Quelles sont les marques qui peuvent émerger, voire croître en ce moment ?

B.T. : Toutes celles qui s’inscrivent dans la transition numérique et dans la transition écologique.

Les marques qui ont le mieux résisté sont celles qui ont vu dans la crise des opportunités, qui ont déplacé une partie de leur business en « selling on line » ou dans des systèmes mixtes. Il y a aussi, bien sûr, toutes les marques du jeu vidéo, des télécommunications et du divertissement, CANAL + a fait une année exceptionnelle. En fait, cette crise cache de très grandes disparités entre les secteurs économiques, entre les marques de santé, de mobilité ou de la grande distribution, les situations ne sont pas du tout les mêmes.

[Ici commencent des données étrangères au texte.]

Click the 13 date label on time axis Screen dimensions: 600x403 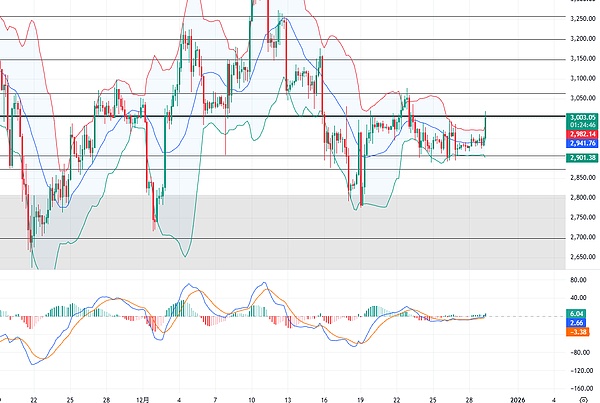tap(286, 396)
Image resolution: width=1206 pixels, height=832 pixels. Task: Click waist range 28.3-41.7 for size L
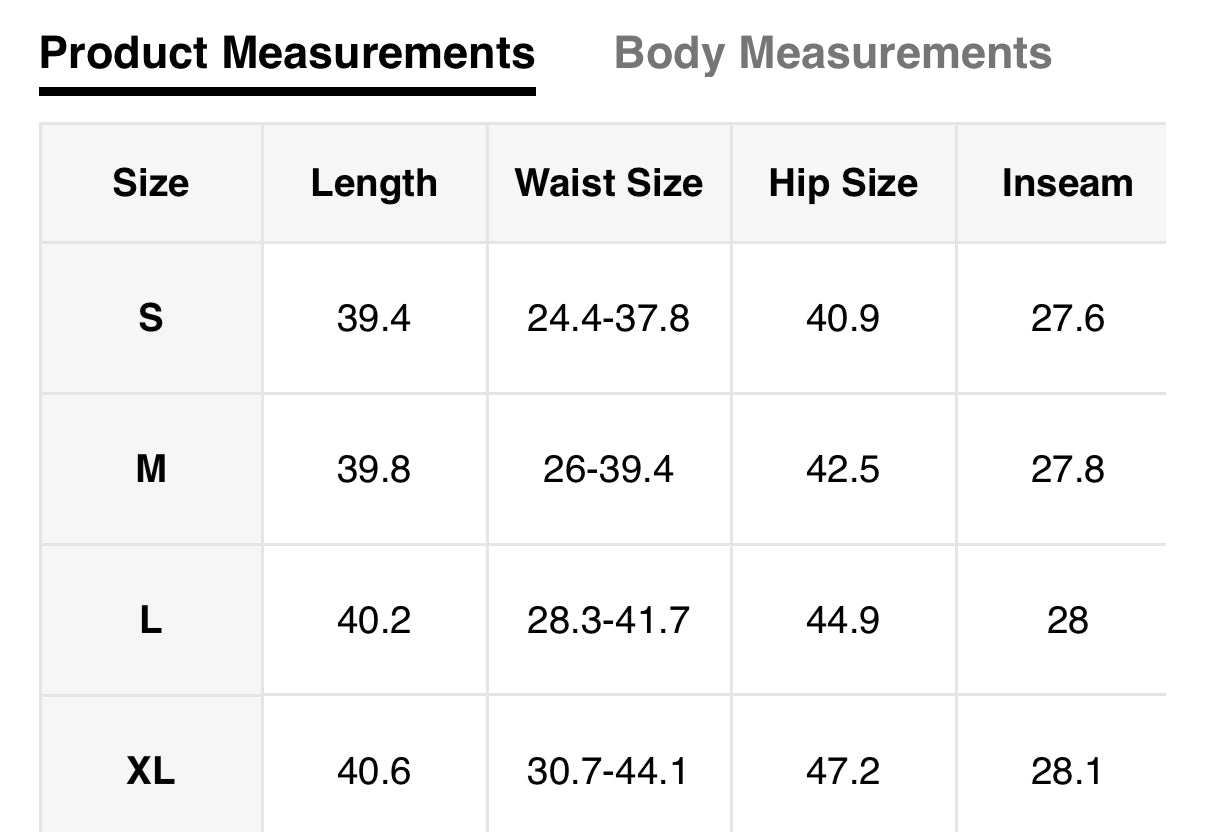pos(608,620)
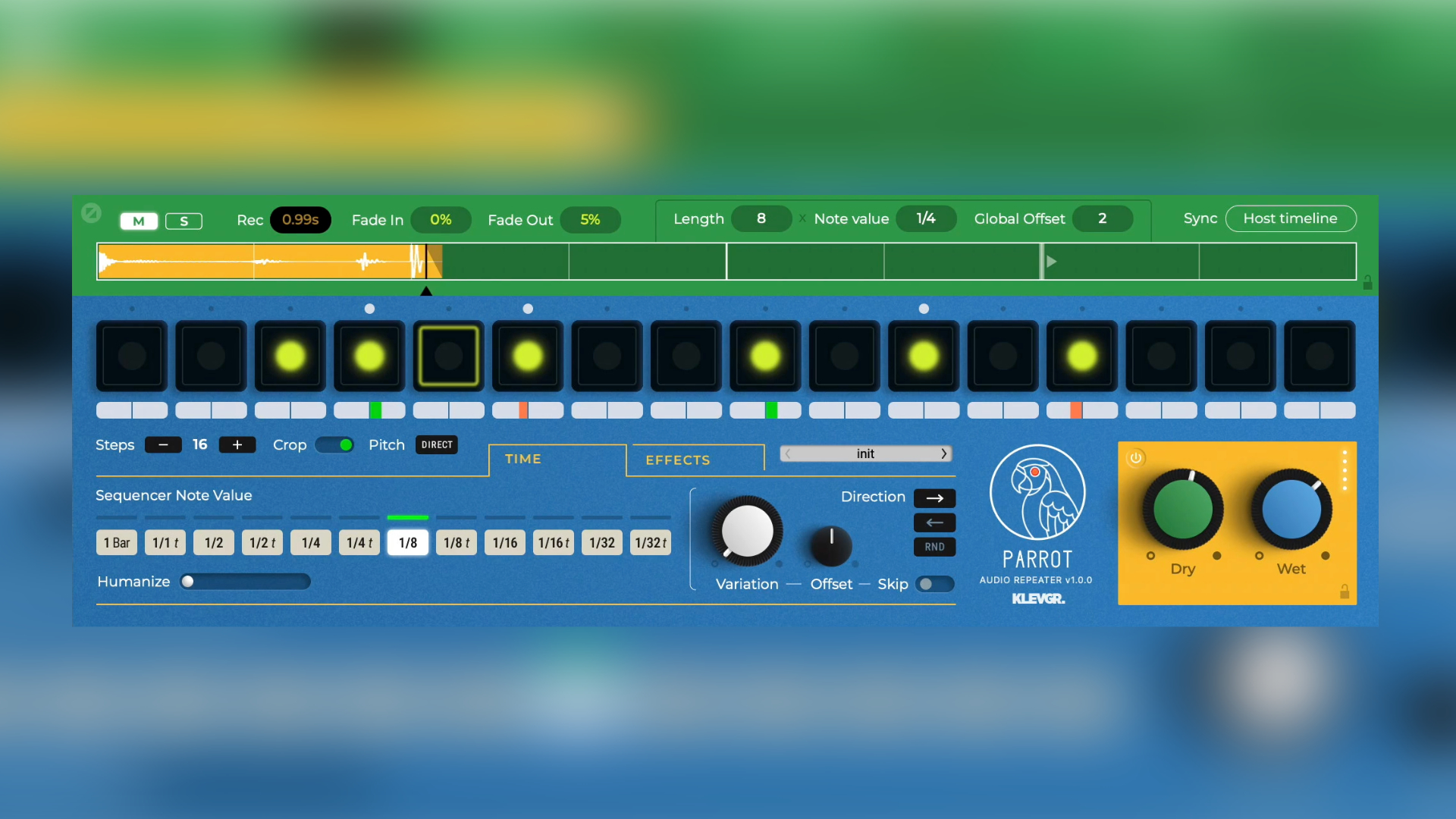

Avec la crise, la création est challengée, elle trouve de nouveaux terreaux à exploiter, ou est inhibée parfois. Comment développer vos talents dans ce contexte ? Est-il d’ailleurs propice au renouvellement, à la détection de nouveaux talents ?

B.T. : La création s’est adaptée, nous avons réalisé des tournages dans des conditions incroyables, à domicile, avec des caméras désinfectées, bref… les Hommes sont pleins de ressources humaines. Mais, tout de même, les équipes de créations ont besoin de se voir, nous avons besoin de nous retrouver régulièrement, notre seul outil de production ce sont les talents, nous avons besoin d’interactions humaines.

L’agence a subi les départs successifs de comptes historiques l’année dernière, Air France, evian et Peugeot pour ne pas les citer. Des marques dont BETC a signé parmi les campagnes les plus iconiques, comme le rappelle cet élégant « Merci » adressé à Air France. Comment y faire face en tant que dirigeant ? Et comment parvenir à garder vos équipes confiantes pour la suite, d’autant plus dans un contexte de crise ? 

B.T. : Alors, tout d’abord, la marque Evian n’est pas partie de l’agence. La marque est encore gérée par BETC en France. Ensuite, nous avons beaucoup de chance, nous faisons beaucoup de campagnes iconiques dans cette agence, même durant cette année : Lacoste, CANAL +, Leroy Merlin, Petit Bateau, Bouygues Telecom et Citroën. Par ailleurs, l’année dernière nous avions gagné de grandes marques pour lesquelles nous réalisons des campagnes dont nous espérons qu’elles deviendront iconiques comme Michelin ou E.Leclerc. 

La perte de budgets historiques a été une difficulté de plus dans un contexte qui était déjà difficile. Toutefois, cette agence est une agence de crocodiles, on s’accroche et les BETCiens sont formidables, ils se sont tous mobilisés et nous avons fini l’année mieux qu’on ne l’espérait.

Ces derniers jours, l’art et la création bruissent d’une certaine effervescence autour des NFT, ces jetons numériques non fongibles liés à la blockchain. Artistes, marques et personnalités s’y frottent. Certains y voient même une opportunité pour les créatifs  de valoriser et monétiser leurs œuvres et idées, notamment celles qui sont reproductibles et diffusées à l’envi. Qu’est-ce que cela vous inspire ?

B.T. : C’est toujours amusant d’assister à l’émergence d’une nouvelle création. Finalement, c’est cela la création, un acte inédit. Ce qui est intéressant aussi, c’est que son créateur garde la propriété intellectuelle de l’œuvre. Si vous revendez votre NFT, son créateur touchera une partie de la somme. Sur le marché de l’art, c’était les collectionneurs qui se partageaient la valeur. Nous nous sommes souvent posés la question de la propriété intellectuelle de nos idées, cela devrait nous inspirer.

Qu’aimeriez-vous contribuer à voir advenir cette année ?

B.T. : Une grande fête à l’agence avec de la bonne musique, je fais confiance à General POP.

Vos trois valeurs pour affronter les prochains mois ?

B.T. : Résilience, bienveillance et comme cela me manque terriblement la danse.